Interferon- α enhances CD95L-induced apoptosis of human malignant glioma cells

Abstract

CD95 ligand (CD95L)-induced apoptosis is a novel immunotherapeutic approach to malignant glioma. Here, we report that interferon- α (IFN- α) sensitizes LN-229 and T98G human malignant glioma cells to CD95L-induced apoptosis. In contrast to the effects of IFN- γ and TNF- α which sensitize glioma cells to CD95 antibody-induced apoptosis in part by enhancing CD95 expression, IFN- α has no effect on CD95 expression at the cell surface of LN-229 and T98G cells. To confirm that changes in CD95 expression are not required for the effects of IFN- α, we show that IFN- α enhances CD95L-induced apoptosis even in CD95-transfected LN-308 glioma cells.
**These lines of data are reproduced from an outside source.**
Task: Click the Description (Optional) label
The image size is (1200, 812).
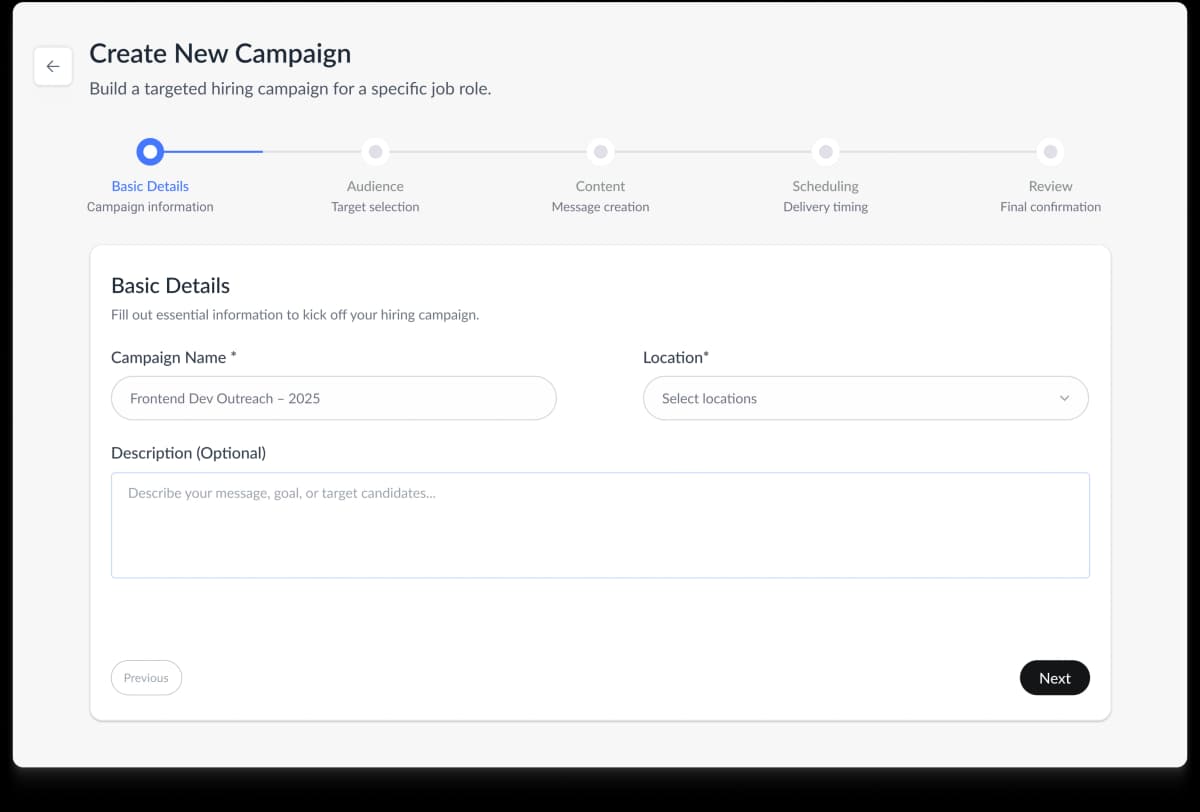Action: pos(189,452)
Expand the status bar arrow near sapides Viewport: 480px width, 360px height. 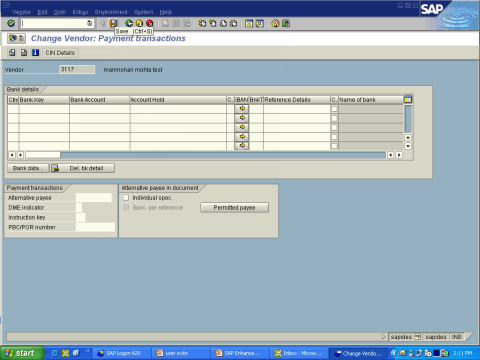click(x=383, y=337)
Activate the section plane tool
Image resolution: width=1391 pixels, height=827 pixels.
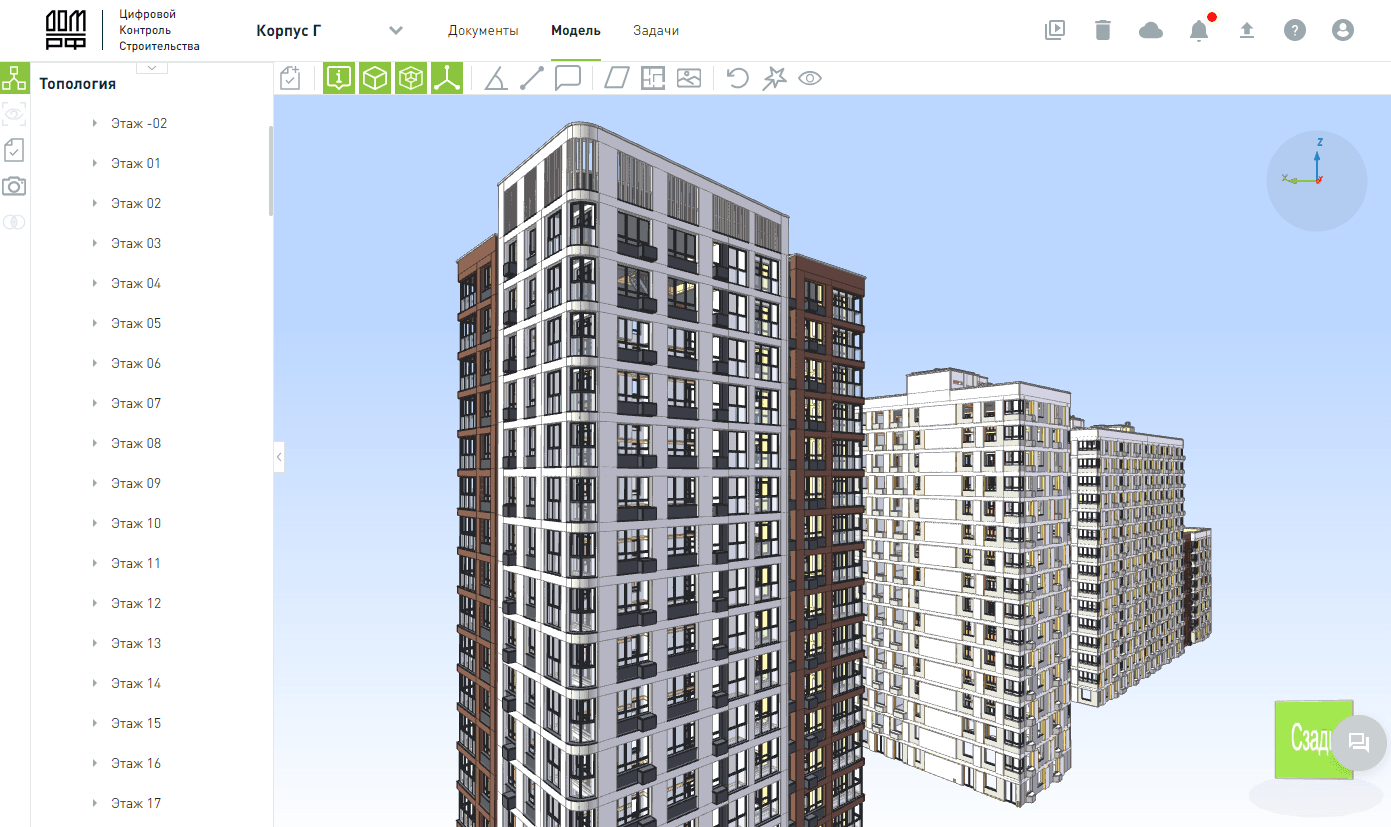pyautogui.click(x=616, y=78)
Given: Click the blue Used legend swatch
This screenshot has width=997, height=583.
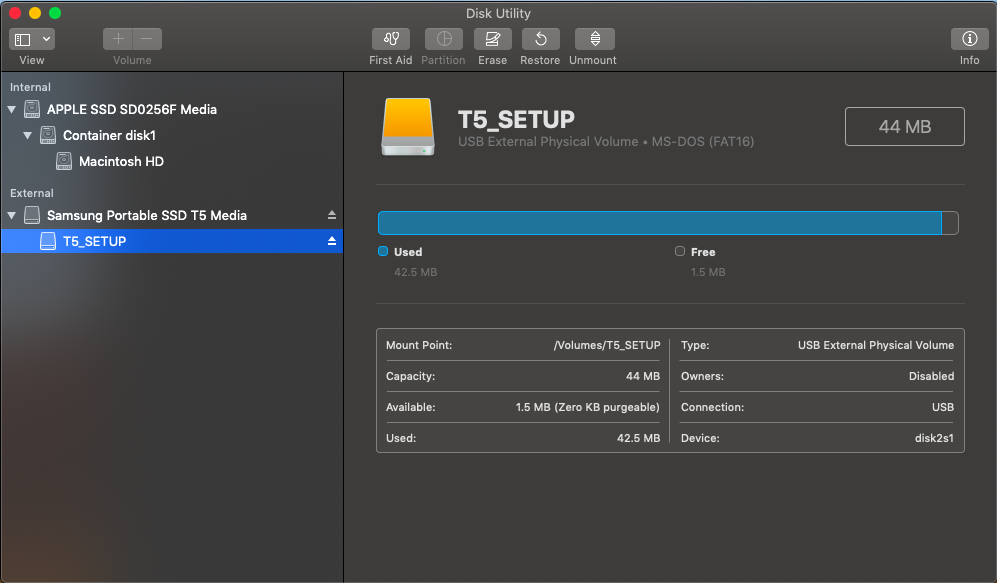Looking at the screenshot, I should coord(383,252).
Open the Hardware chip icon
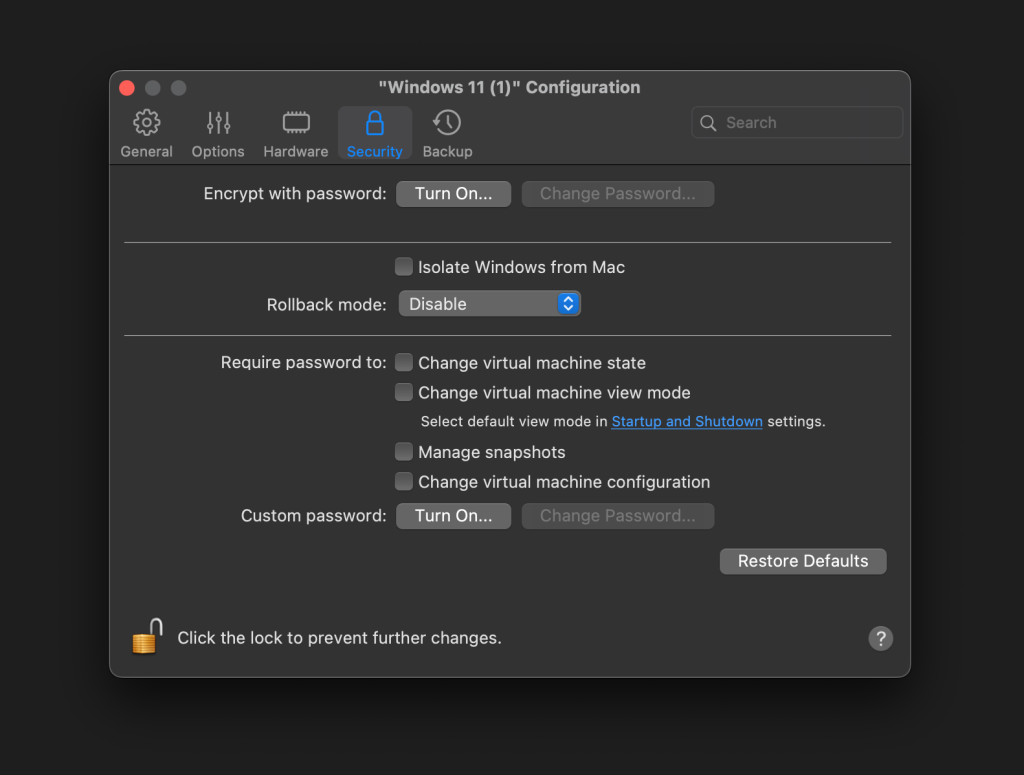 [295, 123]
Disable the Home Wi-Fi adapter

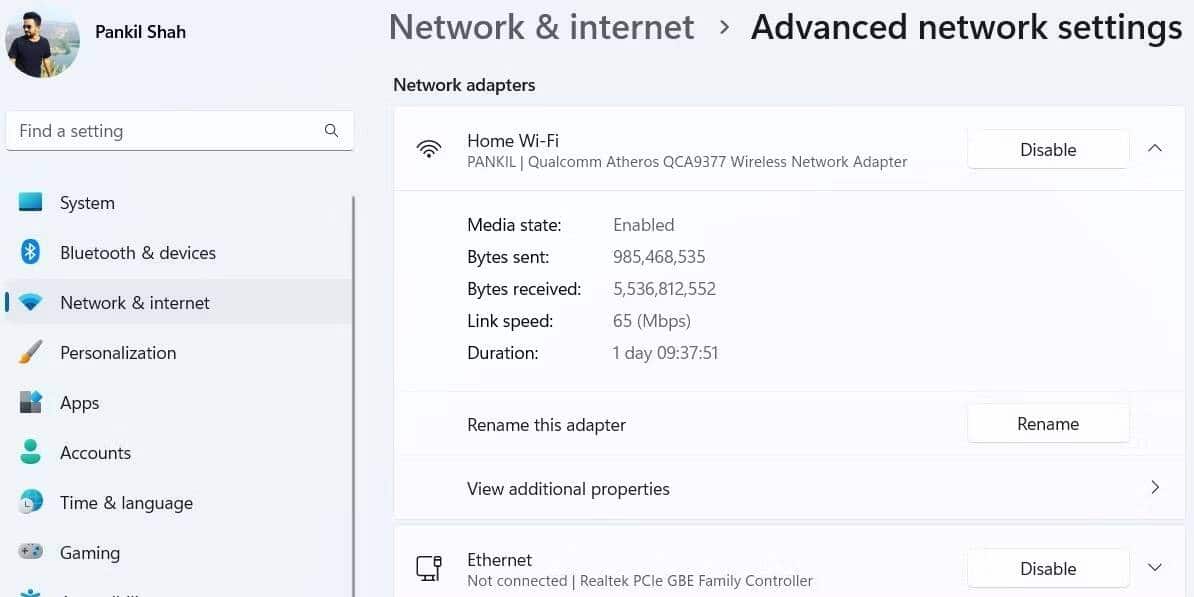(1047, 148)
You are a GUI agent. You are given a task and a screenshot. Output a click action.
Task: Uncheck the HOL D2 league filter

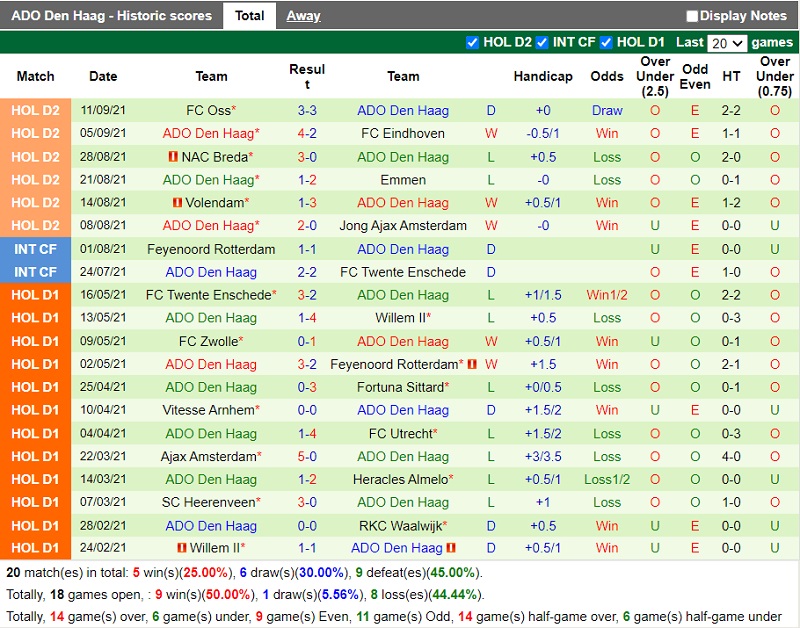(x=473, y=43)
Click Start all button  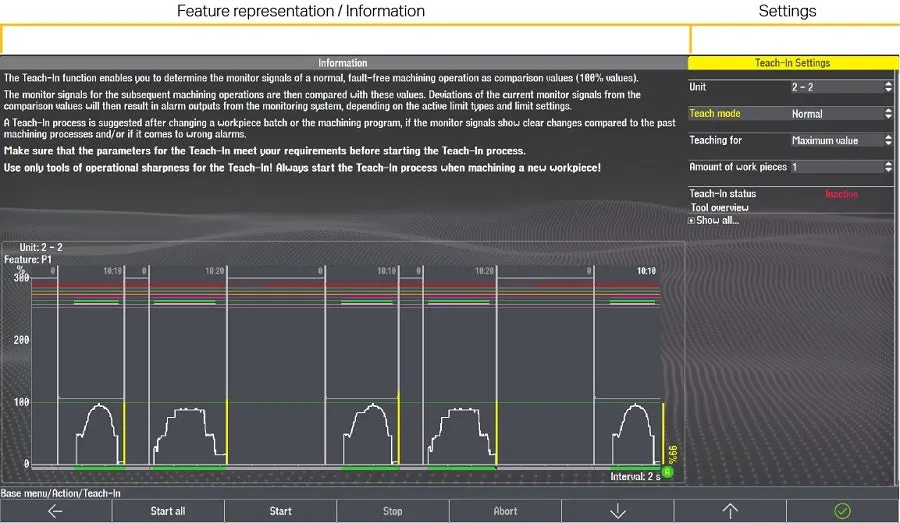[168, 511]

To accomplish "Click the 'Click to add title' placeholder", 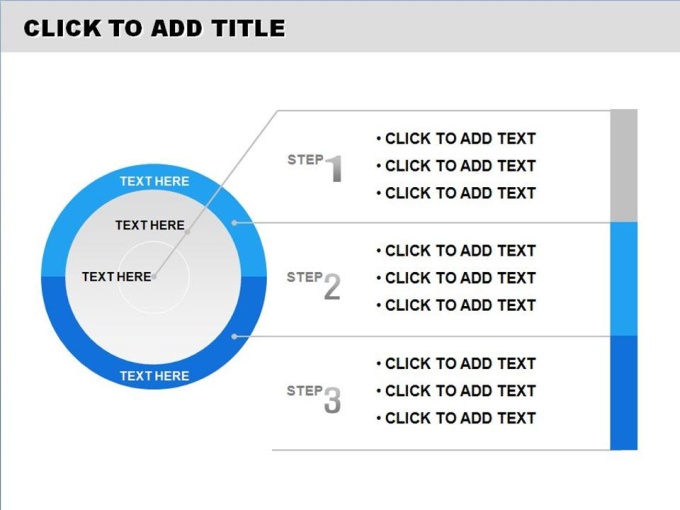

These LN-308 cells have little endogenous CD95 expression but express high levels of CD95 from a stably integrated CD95 expression plasmid. The sensitizing effects of IFN- α appear to be independent of cell cycle effects of IFN- α and are unaffected by ectopic expression of the bcl-2 proto-oncogene. IFN- α enhances CD95L-induced activation of caspase-3, a critical mediator of CD95L-induced cell death. IFN- α also increases the cytotoxic effects of BCNU, teniposide and cytarabine in both cell lines, and of vincristine in LN-229 cells. Doxorubicin and 5-fluorouracil toxicity are unaffected by IFN- α. IFN- α may be a useful adjunct to novel strategies of immunochemotherapy for malignant gliomas that target CD95-mediated apoptosis.